▶ _TASK INPUT_

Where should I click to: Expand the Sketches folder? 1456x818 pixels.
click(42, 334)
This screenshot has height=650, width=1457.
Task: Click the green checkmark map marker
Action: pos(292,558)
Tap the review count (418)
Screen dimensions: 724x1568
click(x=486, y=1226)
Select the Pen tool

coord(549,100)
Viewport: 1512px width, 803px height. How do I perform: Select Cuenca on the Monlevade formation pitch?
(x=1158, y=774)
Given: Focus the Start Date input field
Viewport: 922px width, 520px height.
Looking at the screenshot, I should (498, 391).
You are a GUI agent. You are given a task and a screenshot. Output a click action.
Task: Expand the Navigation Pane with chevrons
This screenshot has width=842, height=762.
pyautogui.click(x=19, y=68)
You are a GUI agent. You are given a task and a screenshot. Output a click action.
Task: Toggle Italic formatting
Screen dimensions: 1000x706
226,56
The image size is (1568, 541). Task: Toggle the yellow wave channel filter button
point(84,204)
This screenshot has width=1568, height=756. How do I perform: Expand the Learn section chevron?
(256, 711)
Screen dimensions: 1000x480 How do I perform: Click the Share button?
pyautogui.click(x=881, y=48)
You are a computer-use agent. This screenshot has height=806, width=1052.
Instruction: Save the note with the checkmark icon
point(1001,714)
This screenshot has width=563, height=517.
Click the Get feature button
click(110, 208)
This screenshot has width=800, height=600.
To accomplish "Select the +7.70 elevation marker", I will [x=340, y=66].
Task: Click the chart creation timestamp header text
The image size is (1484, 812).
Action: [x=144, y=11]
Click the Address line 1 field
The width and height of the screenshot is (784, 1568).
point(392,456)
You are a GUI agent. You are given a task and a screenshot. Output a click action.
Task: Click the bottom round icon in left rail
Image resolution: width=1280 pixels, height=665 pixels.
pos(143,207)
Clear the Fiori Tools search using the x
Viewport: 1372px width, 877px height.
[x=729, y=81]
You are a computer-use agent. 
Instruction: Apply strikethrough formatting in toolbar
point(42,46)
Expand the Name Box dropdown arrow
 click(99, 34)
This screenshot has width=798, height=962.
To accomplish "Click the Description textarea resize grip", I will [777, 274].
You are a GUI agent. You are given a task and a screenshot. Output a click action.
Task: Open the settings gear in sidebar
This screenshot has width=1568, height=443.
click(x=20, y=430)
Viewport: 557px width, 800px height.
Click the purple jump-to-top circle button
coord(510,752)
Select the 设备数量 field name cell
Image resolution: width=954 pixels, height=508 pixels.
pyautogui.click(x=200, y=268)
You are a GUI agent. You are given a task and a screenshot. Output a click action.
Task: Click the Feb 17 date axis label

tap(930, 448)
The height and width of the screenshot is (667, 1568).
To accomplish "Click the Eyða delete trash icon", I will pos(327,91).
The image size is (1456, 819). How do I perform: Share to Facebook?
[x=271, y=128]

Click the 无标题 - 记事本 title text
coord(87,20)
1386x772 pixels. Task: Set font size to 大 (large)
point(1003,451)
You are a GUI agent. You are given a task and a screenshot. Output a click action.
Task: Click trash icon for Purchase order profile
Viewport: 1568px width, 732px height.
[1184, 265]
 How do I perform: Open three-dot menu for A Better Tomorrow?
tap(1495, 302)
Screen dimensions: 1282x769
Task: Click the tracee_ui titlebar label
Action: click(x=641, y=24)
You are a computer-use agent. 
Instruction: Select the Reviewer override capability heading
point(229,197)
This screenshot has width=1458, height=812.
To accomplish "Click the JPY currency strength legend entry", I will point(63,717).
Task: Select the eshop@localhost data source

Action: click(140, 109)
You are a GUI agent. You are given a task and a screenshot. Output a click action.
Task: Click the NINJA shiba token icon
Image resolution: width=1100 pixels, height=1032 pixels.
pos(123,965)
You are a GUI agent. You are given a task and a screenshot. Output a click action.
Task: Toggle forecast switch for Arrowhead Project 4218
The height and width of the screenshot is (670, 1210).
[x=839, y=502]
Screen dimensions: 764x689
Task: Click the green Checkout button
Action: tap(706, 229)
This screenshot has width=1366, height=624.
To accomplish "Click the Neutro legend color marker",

▶ _EXERCISE OBJECTIVE_
Copy every line of the listing that includes the string "trash".

▶ _TASK RESULT_
To accomplish "Click the Eyða delete trash icon", I will pos(327,91).
Task: Click trash icon for Purchase order profile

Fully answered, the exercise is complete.